Jay & Silent Bob Strike Back*
*Kind of. Big chunks of this movie loosely adapt scenes from Jay & Silent Bob: Chasing Dogma, a comic book series by Kevin Smith and Duncan Fegredo, which took place between the events of Chasing Amy and Dogma. In it, Jay and Bob (and an ape named Suzanne) are mistaken for fugitives by a crazed U.S. Marshal who chases them throughout part of the story.
They homaged this subplot in Jay & Silent Bob Strike Back, although it recast the very-obviously-Tommy Lee Jones character as Will Ferrell. You can see one of those scenes below (language, obviously, since it’s Kevin Smith):
Bulletproof Monk
…Look, we didn’t say they’d all be gold, okay?
30 Days of Night
Steve Niles’s vampire epic takes a simple, chilling concept: what if there was never daylight in which to hide from the vampires? This one spawned a sequel and a TV series, so audiences definitely connected with it…even if they had no idea it came from the comic shop.
V for Vendetta
V for Vendetta (originally by Alan Moore and David Lloyd) might be the most easily identifiable movie on this list; not only was it pretty popular upon its release, but it has been pretty consistently a staple in the home video market since, often packaged by Warner Bros. along with another big title (sometimes Watchmen!). The movie centers on an amoral freedom fighter who trains (and tortures) a young girl to work with him to bring down a corrupt government.
Snowpiercer
Another near-future dystopia, and another one that actually inspired a TV show (this one is still running). Snowpiercer is “a post-apocalyptic ice age forces humanity’s last survivors aboard a globe-spanning supertrain. One man (Chris Evans) will risk everything to lead a revolt for control of the engine and the future of the world.”
Road to Perdition
This dark, period crime drama about a gangster and his son trying to outrun their destiny after the mob murders the rest of their family, featured the final live-action performance of cinema legend Paul Newman…and the first notable film performance by future Superman Tyler Hoechlin.
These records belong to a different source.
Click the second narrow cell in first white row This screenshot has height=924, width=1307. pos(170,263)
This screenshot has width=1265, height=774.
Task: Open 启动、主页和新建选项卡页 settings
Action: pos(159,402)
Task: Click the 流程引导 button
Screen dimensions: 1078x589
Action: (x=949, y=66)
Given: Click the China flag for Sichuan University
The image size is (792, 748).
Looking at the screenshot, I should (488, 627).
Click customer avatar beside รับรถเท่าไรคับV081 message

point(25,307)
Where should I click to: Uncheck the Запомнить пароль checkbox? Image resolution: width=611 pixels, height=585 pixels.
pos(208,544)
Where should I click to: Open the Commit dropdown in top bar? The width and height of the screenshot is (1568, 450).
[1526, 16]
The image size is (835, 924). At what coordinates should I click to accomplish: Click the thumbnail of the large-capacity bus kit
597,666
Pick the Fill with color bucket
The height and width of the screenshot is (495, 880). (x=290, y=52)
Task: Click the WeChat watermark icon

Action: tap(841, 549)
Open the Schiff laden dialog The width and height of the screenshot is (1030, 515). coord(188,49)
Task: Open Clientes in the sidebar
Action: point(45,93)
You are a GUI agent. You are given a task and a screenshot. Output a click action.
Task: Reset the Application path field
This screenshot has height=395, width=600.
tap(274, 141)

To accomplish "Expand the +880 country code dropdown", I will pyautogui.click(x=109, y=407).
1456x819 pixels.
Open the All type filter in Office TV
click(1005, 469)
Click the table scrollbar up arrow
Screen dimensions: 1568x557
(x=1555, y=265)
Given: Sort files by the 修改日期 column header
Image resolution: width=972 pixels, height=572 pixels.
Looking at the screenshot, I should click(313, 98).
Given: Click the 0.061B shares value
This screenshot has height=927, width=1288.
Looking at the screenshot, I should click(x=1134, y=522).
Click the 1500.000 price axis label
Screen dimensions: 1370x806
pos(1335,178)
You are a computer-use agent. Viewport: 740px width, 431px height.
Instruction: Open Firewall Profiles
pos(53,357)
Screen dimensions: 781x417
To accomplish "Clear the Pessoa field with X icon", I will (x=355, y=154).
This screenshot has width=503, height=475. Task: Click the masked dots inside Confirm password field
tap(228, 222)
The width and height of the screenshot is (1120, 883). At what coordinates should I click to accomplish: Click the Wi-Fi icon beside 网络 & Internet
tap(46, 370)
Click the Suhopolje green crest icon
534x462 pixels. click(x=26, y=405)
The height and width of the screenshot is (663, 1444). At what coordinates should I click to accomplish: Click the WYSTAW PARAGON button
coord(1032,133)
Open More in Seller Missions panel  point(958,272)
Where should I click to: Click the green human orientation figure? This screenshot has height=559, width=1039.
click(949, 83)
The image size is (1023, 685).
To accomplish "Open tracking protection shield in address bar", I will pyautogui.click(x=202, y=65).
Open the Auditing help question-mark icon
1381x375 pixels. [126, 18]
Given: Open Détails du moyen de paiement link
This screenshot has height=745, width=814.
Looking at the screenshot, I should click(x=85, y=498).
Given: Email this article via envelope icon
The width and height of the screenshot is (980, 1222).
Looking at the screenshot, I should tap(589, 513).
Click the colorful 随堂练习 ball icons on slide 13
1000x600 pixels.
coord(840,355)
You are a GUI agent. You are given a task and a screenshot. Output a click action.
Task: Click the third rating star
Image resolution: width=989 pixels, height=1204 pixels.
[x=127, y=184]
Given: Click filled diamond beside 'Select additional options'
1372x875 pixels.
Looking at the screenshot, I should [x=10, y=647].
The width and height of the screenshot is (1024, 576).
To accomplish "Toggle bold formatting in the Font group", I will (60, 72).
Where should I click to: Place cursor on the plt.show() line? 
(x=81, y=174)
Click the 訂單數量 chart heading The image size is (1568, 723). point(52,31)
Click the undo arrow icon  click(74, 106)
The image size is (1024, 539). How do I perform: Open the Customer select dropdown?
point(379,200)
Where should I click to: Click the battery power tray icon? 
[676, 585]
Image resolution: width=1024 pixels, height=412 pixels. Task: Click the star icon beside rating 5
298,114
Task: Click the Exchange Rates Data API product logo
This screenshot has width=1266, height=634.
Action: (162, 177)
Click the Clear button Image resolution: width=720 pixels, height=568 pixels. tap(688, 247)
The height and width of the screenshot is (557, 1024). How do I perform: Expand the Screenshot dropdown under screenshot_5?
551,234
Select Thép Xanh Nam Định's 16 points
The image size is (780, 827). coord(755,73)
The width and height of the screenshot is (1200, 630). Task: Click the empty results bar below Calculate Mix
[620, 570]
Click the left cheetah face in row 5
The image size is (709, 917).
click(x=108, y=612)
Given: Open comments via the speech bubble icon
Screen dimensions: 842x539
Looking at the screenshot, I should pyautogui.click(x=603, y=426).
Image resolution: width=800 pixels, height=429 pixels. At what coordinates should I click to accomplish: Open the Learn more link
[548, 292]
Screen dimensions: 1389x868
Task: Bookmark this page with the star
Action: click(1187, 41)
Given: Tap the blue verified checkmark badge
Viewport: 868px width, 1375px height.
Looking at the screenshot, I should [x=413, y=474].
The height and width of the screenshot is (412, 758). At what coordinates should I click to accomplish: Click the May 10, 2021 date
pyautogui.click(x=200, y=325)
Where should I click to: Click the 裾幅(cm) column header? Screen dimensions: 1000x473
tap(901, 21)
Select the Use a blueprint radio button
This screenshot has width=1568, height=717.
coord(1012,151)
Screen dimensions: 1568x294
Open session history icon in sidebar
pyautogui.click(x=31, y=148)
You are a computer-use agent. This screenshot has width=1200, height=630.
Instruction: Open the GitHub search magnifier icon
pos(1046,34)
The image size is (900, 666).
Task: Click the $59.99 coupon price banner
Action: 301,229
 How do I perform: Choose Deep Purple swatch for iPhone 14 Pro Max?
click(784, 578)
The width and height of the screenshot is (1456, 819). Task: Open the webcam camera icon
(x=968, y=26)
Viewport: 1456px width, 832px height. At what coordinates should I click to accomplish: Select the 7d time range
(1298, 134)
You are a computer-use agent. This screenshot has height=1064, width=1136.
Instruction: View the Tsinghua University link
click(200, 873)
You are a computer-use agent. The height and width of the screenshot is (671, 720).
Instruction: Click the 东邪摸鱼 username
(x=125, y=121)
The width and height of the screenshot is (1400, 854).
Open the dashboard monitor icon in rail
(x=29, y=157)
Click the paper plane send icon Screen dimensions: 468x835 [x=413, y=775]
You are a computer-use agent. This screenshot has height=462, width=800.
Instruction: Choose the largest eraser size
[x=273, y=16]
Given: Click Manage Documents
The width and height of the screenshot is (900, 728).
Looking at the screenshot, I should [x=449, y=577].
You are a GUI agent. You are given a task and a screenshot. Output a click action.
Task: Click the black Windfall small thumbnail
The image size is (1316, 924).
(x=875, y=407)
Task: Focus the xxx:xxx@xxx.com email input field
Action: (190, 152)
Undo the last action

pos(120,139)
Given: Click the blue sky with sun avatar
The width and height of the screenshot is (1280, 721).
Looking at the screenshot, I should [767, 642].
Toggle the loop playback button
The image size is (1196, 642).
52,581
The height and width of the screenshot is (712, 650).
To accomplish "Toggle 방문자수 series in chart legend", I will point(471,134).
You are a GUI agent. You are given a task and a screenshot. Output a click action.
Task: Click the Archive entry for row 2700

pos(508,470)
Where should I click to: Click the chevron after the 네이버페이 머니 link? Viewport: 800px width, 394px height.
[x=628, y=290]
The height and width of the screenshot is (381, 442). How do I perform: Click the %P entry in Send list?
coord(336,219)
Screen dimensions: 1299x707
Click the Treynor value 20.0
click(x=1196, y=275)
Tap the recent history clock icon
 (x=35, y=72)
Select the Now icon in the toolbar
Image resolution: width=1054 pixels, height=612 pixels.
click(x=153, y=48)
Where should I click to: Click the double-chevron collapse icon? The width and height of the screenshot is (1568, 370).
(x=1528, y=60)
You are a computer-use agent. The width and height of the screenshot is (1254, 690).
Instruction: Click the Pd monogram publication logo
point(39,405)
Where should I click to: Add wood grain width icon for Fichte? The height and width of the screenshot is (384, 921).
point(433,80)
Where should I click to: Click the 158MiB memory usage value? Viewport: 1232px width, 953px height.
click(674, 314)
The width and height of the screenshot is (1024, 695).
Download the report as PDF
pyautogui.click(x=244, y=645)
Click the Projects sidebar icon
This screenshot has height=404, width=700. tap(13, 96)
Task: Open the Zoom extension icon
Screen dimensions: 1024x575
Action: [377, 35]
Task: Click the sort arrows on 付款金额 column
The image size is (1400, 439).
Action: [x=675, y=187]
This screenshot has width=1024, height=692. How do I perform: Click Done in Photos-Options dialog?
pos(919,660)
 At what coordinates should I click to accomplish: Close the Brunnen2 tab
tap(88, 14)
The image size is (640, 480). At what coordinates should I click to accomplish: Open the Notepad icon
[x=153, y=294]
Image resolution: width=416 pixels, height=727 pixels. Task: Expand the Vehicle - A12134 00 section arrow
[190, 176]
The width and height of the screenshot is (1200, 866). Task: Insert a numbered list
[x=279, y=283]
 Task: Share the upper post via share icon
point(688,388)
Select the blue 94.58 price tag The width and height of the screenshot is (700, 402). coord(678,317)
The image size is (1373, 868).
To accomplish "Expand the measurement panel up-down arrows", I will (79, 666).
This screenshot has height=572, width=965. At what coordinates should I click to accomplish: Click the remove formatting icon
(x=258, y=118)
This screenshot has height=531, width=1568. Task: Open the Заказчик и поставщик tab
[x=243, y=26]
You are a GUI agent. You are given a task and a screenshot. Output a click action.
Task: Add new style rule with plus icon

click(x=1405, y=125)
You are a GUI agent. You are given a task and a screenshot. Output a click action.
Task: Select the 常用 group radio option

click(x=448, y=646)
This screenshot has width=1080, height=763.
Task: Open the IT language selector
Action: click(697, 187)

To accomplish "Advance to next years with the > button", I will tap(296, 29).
Based on a graphic novel by Max Allan Collins, Road to Perdition was the first film by director Sam Mendes following his Academy Award-winning breakout film American Beauty. Tom Hanks broke away from his usual nice guy role — but was never quite as dangerous or morally gray as his comics counterpart.
A History of Violence
Famous for being the last mass-market VHS tape produced by a major U.S. studio, this David Cronenberg favorite stars Viggo Mortenssen as an ex-mobster whose old life comes back to haunt him and the people he loves. It’s one of a pair of crime dramas that kick off this list, and in both cases they were nominated for a bunch of awards and got a pretty mainstream release, but there was almost no acknowledgment in their promotional materials that they were based on comics.
Of course, it’s debatable whether even the filmmakers knew that A History of Violence was based loosely on a graphic novel by John Wagner. It hardly came up when terminally-online MCU fans were beefing with Cronenberg over comments he made about superheroes.